## Brief A:
Answer these questions about the autocomplete forum post:
(i) What is the poster trying to build?
(ii) How many columns does the table have, and what is that column called?
(iii) In the list of example documents, which entry comes directly after "Beer"?

Hi! Im very new to the ES and while learning and playing around with it, I got stuck with a problem that i'm not sure how to solve.
REQUIREMENT
I'm trying to build search-as-you-type autocomplete. I have a table with one column “name”.
Here is a list of example documents I have:
- O/Purist Tsipouro
- Southside
- South Side
- Bénédictine
- Piña Colada
- Bee's Knees
- Beer
- 49th Street
- 49 Warriors
- 3 Dolla
Few requirements on how I want it to work.

Stored records

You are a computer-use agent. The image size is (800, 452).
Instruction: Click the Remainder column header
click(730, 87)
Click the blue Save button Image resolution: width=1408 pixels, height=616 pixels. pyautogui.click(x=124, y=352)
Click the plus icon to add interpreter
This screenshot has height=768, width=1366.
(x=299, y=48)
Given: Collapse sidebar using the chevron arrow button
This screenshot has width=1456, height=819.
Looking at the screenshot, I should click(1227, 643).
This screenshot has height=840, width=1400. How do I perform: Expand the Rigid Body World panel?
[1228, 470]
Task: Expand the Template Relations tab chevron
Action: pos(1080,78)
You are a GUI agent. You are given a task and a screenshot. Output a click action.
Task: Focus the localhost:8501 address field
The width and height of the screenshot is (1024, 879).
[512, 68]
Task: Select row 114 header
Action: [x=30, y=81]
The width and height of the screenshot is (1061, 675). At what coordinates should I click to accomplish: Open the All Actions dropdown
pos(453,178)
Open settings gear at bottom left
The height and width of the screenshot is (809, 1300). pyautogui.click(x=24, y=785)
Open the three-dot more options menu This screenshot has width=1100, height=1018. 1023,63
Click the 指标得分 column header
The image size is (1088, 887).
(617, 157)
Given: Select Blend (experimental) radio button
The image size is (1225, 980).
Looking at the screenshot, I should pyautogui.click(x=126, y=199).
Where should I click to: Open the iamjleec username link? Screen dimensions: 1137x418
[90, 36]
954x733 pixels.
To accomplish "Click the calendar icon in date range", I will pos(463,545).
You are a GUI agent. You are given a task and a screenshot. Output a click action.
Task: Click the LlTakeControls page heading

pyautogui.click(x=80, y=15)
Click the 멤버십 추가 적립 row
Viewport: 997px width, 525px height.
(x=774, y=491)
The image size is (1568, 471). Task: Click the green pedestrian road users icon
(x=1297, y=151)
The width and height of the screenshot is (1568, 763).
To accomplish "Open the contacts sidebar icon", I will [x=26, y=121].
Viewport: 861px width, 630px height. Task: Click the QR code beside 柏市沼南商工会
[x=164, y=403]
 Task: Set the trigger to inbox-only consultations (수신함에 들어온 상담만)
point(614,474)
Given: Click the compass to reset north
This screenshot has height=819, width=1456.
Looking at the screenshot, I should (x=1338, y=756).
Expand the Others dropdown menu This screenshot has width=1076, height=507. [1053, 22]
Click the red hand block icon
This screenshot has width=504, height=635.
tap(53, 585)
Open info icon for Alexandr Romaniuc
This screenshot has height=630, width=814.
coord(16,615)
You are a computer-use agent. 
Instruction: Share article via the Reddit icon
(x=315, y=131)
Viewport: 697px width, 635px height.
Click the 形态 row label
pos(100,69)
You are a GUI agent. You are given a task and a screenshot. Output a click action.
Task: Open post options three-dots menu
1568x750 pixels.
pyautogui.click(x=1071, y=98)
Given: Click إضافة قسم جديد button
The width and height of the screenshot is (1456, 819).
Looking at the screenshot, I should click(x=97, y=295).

## Brief B:
In the records, rewrite everything from the line containing "Open the three-dot" down to the line containing "should pyautogui.click(x=126, y=199).", replacing "radio button" with "option button" and changing nothing else. Return only those lines.

## Finished answer A:
(i) Search-as-you-type autocomplete
(ii) One column, called "name"
(iii) 49th Street

## Finished answer B:
Open the three-dot more options menu This screenshot has width=1100, height=1018. 1023,63
Click the 指标得分 column header
The image size is (1088, 887).
(617, 157)
Given: Select Blend (experimental) option button
The image size is (1225, 980).
Looking at the screenshot, I should pyautogui.click(x=126, y=199).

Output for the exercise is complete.